*ACTION ITEM:*
When the line containing "The image size is (2160, 1395)." appears in the data below, begin copying there and stop only after the line containing "Given: Open the Bookmarks menu".

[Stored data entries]
══════════════════════════════
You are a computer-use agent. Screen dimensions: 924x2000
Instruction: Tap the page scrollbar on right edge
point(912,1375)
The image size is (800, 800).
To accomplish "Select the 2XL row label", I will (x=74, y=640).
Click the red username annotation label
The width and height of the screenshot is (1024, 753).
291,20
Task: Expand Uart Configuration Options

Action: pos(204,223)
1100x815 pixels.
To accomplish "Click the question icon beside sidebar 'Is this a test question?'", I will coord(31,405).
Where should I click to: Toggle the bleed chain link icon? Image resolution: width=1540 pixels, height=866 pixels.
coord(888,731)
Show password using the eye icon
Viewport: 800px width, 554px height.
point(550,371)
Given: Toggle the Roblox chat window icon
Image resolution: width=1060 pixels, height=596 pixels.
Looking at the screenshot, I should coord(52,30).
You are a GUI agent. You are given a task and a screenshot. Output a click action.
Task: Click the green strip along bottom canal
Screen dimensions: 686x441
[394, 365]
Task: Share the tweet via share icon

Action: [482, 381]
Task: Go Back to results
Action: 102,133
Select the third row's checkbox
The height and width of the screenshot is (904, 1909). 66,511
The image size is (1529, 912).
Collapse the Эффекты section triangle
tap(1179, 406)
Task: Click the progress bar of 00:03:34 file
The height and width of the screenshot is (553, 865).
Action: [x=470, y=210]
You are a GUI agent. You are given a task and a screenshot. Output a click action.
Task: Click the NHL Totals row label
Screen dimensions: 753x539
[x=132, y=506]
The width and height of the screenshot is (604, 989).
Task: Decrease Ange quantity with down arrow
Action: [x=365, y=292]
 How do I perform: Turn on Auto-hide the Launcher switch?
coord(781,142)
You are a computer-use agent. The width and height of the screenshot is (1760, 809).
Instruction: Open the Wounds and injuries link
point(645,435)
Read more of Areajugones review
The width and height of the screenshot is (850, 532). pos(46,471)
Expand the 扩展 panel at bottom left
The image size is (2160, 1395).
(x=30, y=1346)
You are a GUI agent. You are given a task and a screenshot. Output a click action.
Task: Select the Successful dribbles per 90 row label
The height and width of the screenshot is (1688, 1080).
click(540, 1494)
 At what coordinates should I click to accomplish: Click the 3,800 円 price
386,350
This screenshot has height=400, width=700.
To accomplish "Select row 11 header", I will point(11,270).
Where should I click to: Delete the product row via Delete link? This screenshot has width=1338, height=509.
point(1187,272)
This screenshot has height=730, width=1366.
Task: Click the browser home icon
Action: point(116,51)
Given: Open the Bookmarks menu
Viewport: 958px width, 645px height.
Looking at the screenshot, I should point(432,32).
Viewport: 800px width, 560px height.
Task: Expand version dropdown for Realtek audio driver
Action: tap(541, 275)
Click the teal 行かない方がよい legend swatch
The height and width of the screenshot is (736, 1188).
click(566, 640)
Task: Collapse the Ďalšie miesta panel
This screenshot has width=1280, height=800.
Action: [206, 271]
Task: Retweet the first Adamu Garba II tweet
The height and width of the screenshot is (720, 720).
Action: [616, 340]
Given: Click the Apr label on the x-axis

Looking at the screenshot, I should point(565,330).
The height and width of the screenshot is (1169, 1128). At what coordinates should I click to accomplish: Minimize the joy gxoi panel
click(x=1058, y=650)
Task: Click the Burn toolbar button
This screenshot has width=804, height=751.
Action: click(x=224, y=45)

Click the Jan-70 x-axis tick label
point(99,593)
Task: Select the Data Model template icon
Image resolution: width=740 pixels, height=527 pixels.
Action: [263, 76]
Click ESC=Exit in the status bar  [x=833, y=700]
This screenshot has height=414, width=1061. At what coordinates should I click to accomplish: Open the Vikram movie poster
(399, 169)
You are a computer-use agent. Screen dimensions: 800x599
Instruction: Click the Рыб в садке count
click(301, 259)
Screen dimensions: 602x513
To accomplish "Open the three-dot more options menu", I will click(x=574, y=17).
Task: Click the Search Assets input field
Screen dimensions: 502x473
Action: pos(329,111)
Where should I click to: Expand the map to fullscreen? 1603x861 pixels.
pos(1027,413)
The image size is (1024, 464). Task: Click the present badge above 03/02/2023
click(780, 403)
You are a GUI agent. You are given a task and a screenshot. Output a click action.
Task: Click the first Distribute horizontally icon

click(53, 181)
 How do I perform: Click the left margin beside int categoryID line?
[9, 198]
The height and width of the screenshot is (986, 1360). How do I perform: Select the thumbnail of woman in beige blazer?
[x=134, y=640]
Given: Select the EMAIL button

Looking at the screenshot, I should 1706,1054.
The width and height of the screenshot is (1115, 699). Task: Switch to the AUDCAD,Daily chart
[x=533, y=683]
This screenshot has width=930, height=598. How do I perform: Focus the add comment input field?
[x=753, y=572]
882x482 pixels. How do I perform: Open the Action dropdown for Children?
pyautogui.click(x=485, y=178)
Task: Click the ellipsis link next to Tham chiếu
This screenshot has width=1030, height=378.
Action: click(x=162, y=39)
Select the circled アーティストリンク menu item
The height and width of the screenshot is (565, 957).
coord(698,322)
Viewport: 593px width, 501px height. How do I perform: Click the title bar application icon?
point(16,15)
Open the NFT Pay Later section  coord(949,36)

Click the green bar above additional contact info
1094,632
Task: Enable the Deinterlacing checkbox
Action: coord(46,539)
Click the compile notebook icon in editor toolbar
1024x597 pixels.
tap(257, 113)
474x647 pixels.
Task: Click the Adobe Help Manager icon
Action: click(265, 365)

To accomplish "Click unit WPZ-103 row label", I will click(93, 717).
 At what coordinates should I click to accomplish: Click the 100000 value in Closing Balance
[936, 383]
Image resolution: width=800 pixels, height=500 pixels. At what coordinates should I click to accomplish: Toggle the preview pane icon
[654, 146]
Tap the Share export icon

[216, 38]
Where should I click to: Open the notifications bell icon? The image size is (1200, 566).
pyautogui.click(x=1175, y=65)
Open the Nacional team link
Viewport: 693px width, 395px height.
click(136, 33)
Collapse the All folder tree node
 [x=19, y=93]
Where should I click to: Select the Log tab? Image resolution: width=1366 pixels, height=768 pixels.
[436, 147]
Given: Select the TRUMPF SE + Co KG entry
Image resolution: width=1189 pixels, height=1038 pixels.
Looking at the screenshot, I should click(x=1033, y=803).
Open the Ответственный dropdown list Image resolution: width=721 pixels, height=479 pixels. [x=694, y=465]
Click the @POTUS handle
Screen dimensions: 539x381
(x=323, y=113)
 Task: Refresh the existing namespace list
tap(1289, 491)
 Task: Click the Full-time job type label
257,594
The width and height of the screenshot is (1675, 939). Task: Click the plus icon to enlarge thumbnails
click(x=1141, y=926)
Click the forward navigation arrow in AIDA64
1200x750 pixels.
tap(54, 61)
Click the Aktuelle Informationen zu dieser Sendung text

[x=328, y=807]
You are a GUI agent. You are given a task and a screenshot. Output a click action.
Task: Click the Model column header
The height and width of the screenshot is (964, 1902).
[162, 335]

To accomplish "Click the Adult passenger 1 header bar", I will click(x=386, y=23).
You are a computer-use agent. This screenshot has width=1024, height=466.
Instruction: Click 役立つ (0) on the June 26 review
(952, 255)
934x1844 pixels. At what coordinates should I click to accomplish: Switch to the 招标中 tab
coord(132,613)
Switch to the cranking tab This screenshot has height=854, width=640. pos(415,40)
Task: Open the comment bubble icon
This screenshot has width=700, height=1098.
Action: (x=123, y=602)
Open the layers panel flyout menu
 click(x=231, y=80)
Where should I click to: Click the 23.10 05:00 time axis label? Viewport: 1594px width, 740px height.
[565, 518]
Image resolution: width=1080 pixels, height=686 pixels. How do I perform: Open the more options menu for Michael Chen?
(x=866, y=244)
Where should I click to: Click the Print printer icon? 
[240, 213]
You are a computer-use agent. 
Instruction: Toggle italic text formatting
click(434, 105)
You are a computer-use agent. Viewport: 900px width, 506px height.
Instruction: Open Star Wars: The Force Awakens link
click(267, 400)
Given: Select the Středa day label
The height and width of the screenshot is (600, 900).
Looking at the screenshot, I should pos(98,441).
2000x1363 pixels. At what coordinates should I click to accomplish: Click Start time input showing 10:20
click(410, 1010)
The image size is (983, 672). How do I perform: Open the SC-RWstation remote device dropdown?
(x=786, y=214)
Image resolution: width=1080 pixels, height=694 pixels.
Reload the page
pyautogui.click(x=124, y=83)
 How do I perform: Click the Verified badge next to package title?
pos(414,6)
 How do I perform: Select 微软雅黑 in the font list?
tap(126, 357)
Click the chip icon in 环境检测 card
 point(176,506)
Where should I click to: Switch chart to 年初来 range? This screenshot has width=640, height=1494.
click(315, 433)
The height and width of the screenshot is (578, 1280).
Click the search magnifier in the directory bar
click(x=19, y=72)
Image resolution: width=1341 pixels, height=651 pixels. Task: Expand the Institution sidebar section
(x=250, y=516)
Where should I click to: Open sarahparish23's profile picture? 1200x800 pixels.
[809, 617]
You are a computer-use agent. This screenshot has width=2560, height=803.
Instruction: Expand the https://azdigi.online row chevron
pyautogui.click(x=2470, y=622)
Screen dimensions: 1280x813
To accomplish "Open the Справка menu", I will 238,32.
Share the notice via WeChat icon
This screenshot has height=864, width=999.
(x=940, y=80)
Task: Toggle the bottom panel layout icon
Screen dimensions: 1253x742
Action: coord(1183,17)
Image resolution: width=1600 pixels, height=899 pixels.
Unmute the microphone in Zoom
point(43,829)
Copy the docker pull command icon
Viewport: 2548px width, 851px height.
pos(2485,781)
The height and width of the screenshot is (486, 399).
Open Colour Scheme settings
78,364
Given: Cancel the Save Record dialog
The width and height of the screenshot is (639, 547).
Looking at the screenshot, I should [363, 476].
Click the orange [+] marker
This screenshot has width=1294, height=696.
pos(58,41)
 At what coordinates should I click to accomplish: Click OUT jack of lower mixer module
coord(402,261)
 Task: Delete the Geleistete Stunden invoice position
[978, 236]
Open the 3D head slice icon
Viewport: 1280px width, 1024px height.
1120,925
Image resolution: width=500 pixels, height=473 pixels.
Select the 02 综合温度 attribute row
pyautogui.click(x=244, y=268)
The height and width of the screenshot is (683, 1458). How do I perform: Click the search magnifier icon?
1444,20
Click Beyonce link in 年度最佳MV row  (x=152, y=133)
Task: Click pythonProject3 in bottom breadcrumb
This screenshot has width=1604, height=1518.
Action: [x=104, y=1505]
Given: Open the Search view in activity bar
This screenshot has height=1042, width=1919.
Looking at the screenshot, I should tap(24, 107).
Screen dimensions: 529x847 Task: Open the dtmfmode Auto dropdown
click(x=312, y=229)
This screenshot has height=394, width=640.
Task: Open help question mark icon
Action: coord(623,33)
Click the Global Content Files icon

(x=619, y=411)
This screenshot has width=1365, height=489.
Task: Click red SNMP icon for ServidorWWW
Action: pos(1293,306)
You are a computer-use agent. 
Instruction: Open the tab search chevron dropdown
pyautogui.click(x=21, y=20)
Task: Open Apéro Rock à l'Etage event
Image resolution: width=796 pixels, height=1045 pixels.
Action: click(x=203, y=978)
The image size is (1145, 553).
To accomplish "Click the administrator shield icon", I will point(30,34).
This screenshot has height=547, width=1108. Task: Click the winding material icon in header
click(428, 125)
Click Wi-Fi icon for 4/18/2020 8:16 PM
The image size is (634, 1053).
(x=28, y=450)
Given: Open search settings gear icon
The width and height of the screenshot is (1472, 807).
══════════════════════════════
*YOUR RESPONSE:*
The image size is (2160, 1395).
(x=30, y=1346)
You are a GUI agent. You are given a task and a screenshot. Output a click action.
Task: Select the Successful dribbles per 90 row label
The height and width of the screenshot is (1688, 1080).
click(540, 1494)
 At what coordinates should I click to accomplish: Click the 3,800 円 price
386,350
This screenshot has height=400, width=700.
To accomplish "Select row 11 header", I will point(11,270).
Where should I click to: Delete the product row via Delete link? This screenshot has width=1338, height=509.
point(1187,272)
This screenshot has height=730, width=1366.
Task: Click the browser home icon
Action: point(116,51)
Given: Open the Bookmarks menu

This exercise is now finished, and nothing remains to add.